## REQUIRED WORK
Set out word for word the line that contains "Task: Click the red [3] output prompt" and each line after it, through the end of the data below, but exclude the pictures.

[[ EXTRACTED MATERIAL open ]]

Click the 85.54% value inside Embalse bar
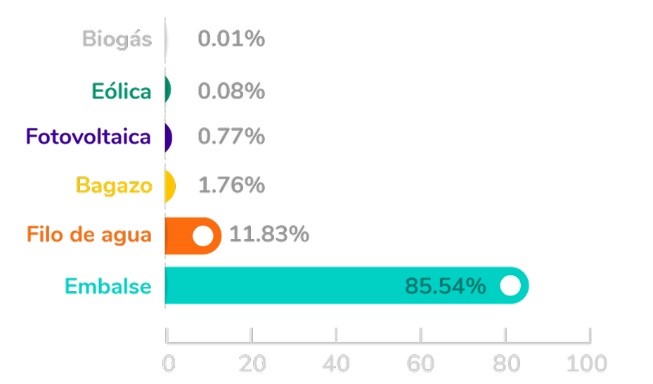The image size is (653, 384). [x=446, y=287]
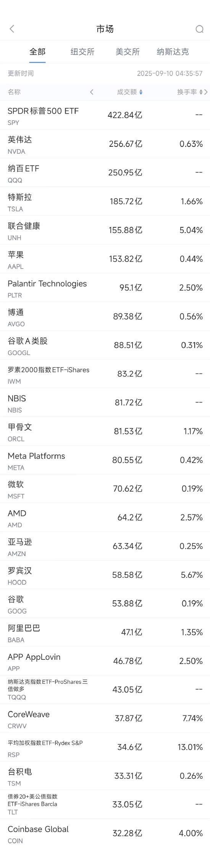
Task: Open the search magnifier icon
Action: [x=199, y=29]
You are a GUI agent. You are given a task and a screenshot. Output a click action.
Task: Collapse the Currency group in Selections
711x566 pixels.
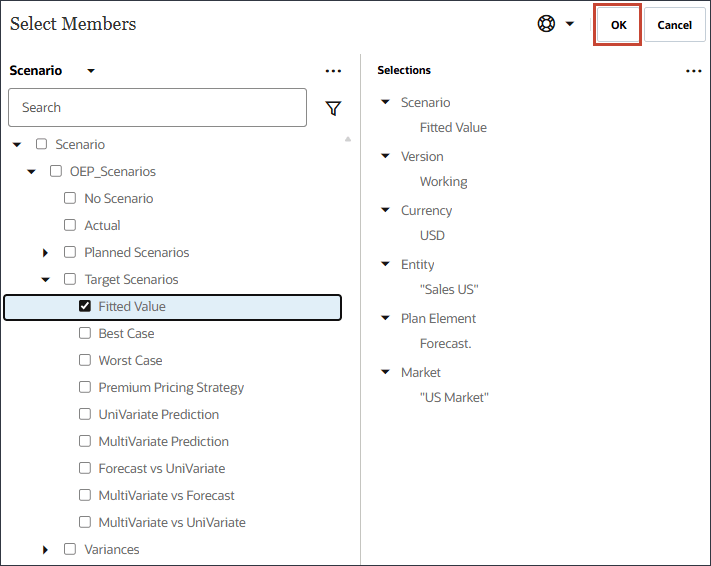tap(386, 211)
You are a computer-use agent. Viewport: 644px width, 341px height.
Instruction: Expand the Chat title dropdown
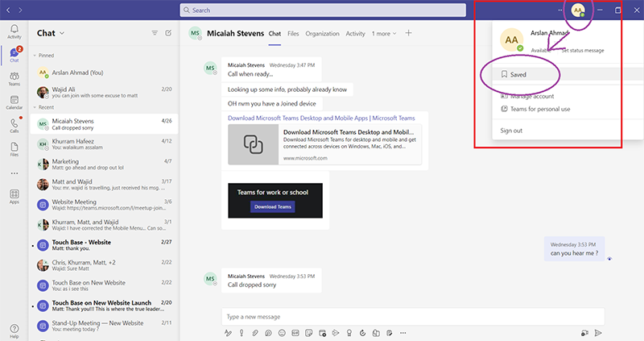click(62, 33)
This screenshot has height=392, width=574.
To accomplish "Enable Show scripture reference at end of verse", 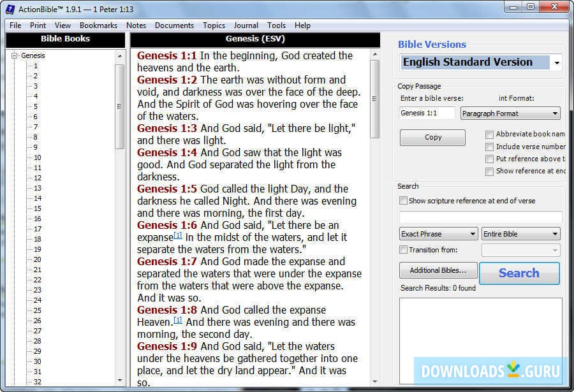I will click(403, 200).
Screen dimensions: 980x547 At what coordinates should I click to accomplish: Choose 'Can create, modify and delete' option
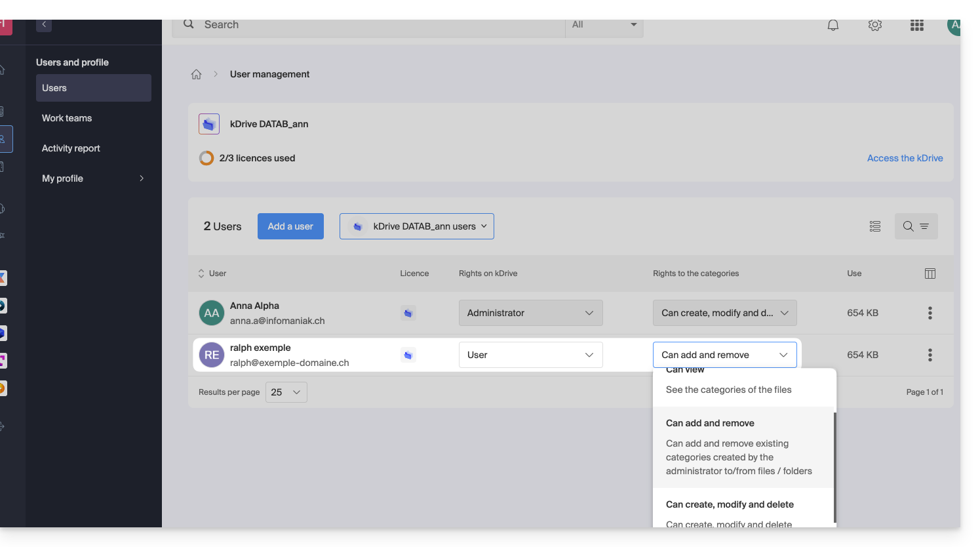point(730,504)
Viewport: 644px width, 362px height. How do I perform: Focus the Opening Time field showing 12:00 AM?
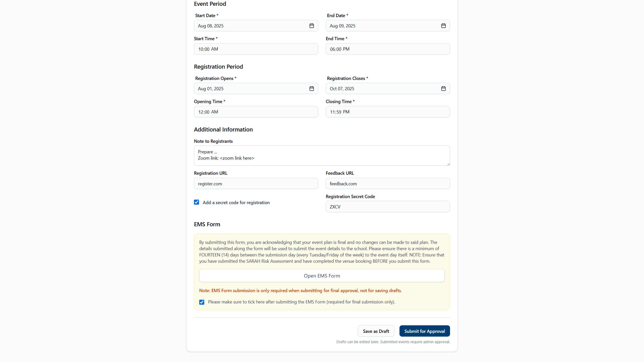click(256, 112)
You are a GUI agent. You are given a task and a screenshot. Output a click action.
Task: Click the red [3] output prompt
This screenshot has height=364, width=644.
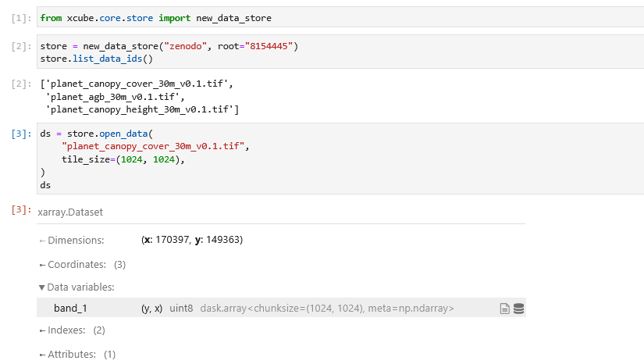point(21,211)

[[ EXTRACTED MATERIAL closed ]]

## OUTPUT BELOW
Task: Click the red [3] output prompt
This screenshot has height=364, width=644.
point(21,211)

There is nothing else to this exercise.